Introducing Product Components

Represent an entire IriusRisk product as a component in the diagram of another product - as demonstrated here in our dedicated support article.

For example, your Identity team may own and manage the threat model for the Single Sign On (SSO) system, and your application team may own and manage the threat model for the web application that relies on SSO. In IriusRisk, your Identity team can now create a Product Component from the SSO product which the application team can drag into their threat model diagram just as with any other component.

Currently, this would display that the application product depends on the SSO product and you can follow the component to the source product. The SSO product owners can also see the list of all the products that refer to their product.
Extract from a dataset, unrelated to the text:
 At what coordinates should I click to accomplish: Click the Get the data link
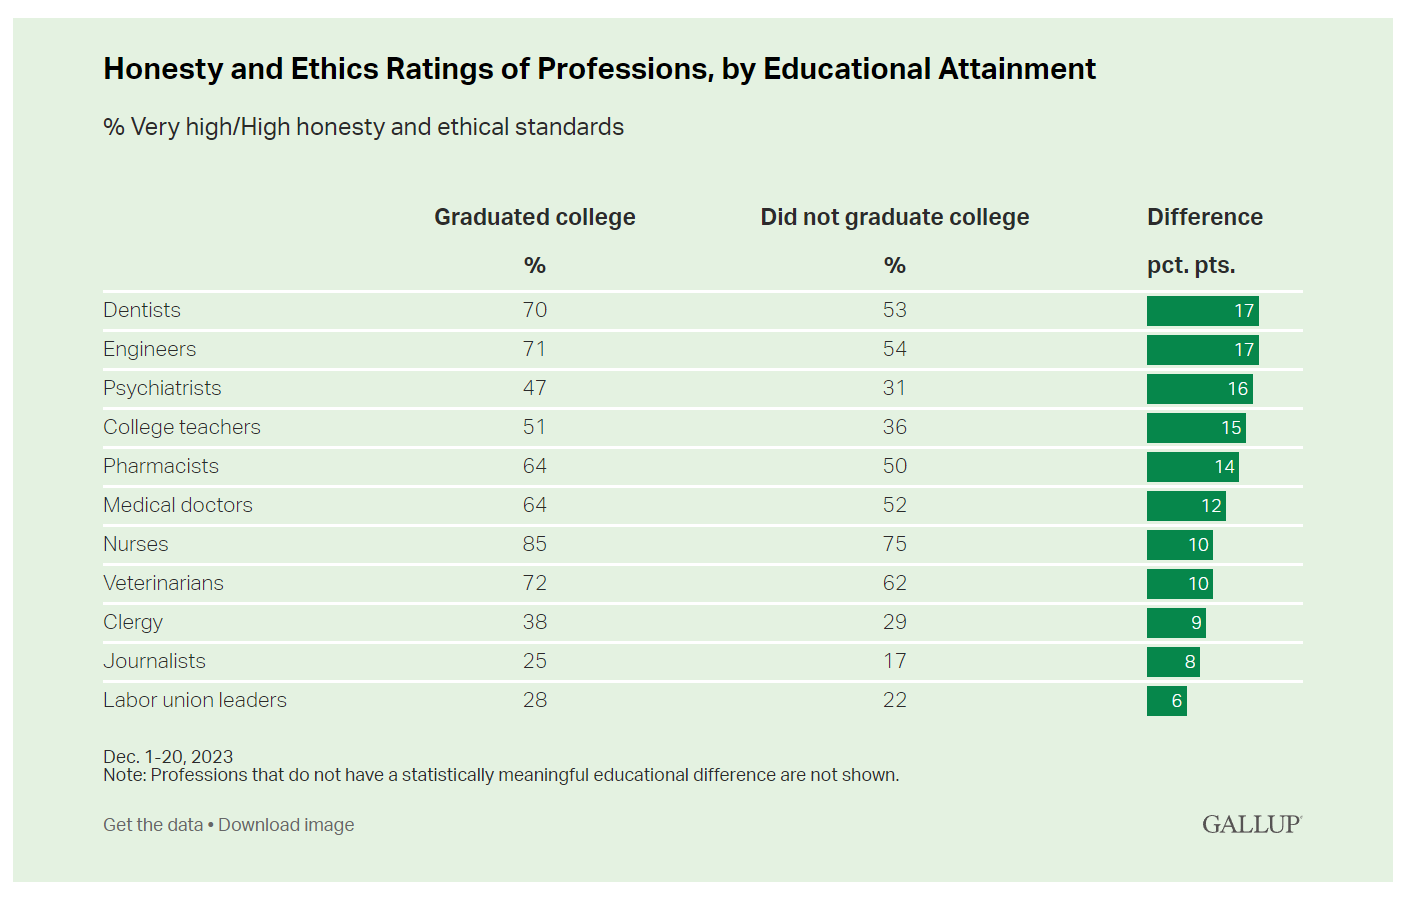coord(153,825)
In a future update, we plan to extend the feature to allow you to see the relationship between threats and countermeasures so that threat models are more accurate and reduce the number of countermeasures that teams need to focus on.

Create and restore versions of your product

Think of product versions as snapshots of which you’re now able to revert to or restore, as and when needed.
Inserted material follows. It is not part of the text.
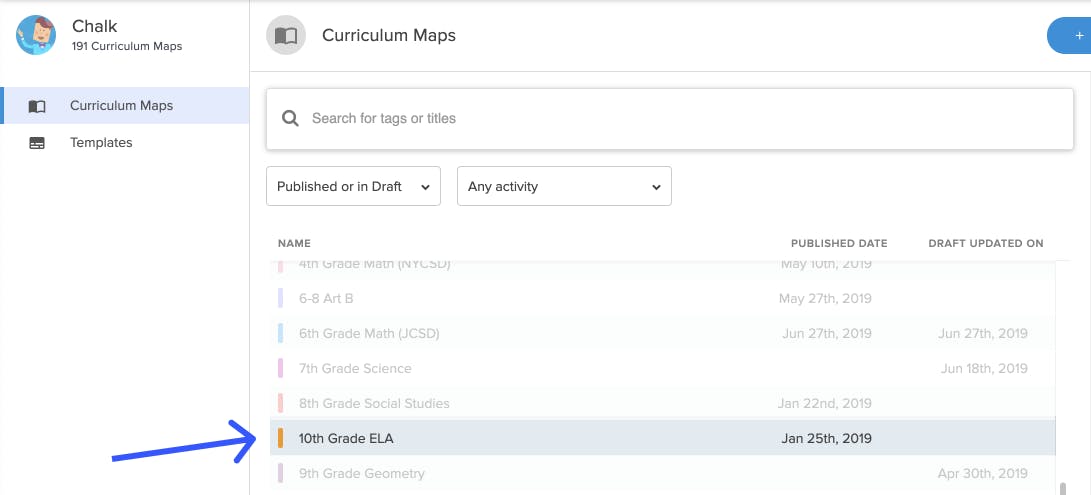
Task: Click the Curriculum Maps header book icon
Action: pyautogui.click(x=286, y=36)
For example, you may be creating a product version for each major release of your product. If a release was rolled back for some reason, you can easily revert your threat model to the previous release by restoring the version for that release. You can also restore versions as a way of reverting to a backup in the case of unintended changes to the threat model.

Create multiple dataflows between components

Components in a threat model often communicate with each other in many different ways. You’re now able to create multiple dataflows between two components within a threat model diagram. For example, if you have two servers that communicate over HTTP and SSH, you can now create two separate dataflows - one labeled with HTTP and the other with SSH.

Nesting trustzones within components

Threat models can be complicated, and trustzones can apply at different levels. Within this new release, you can embed trustzones within components. For example, an EC2 component may exist within a VPC trustzone, but it may be necessary to have two trustzones within the EC2 instance - one for a web application component, and one for the filesystem component.

New components in this release:

  • AWS Elastic Block Store (EBS)
  • AWS Elastic File System (Amazon EFS)
  • AWS FSx for Windows File Server
  • AWS Elastic Container Registry (ECR)
  • AWS Elastic Container Service (ECS)
  • AWS Elastic Container Service for Kubernetes (EKS)
  • AWS Elasticsearch
  • AWS CloudWatch
  • AWS Eventbridge
  • AWS CloudTrail

Updates to standards and library content:

  • A new risk pattern called HTTP-SERVICE:TOKEN:JWT with one threat and eleven new countermeasures has been created to include JWT security best practices (based on RFC8725) in the CS-Default library.
  • Two new countermeasures have been added to the CS-Default library to mitigate Spectre-like side-channel attacks.
  • Open Security Architecture (OSA) references have been added to NIST 800-53 controls in six libraries (AWS Lambda, CS-Default, EU-GDPR, FEDRAMP, AWS, and IoT).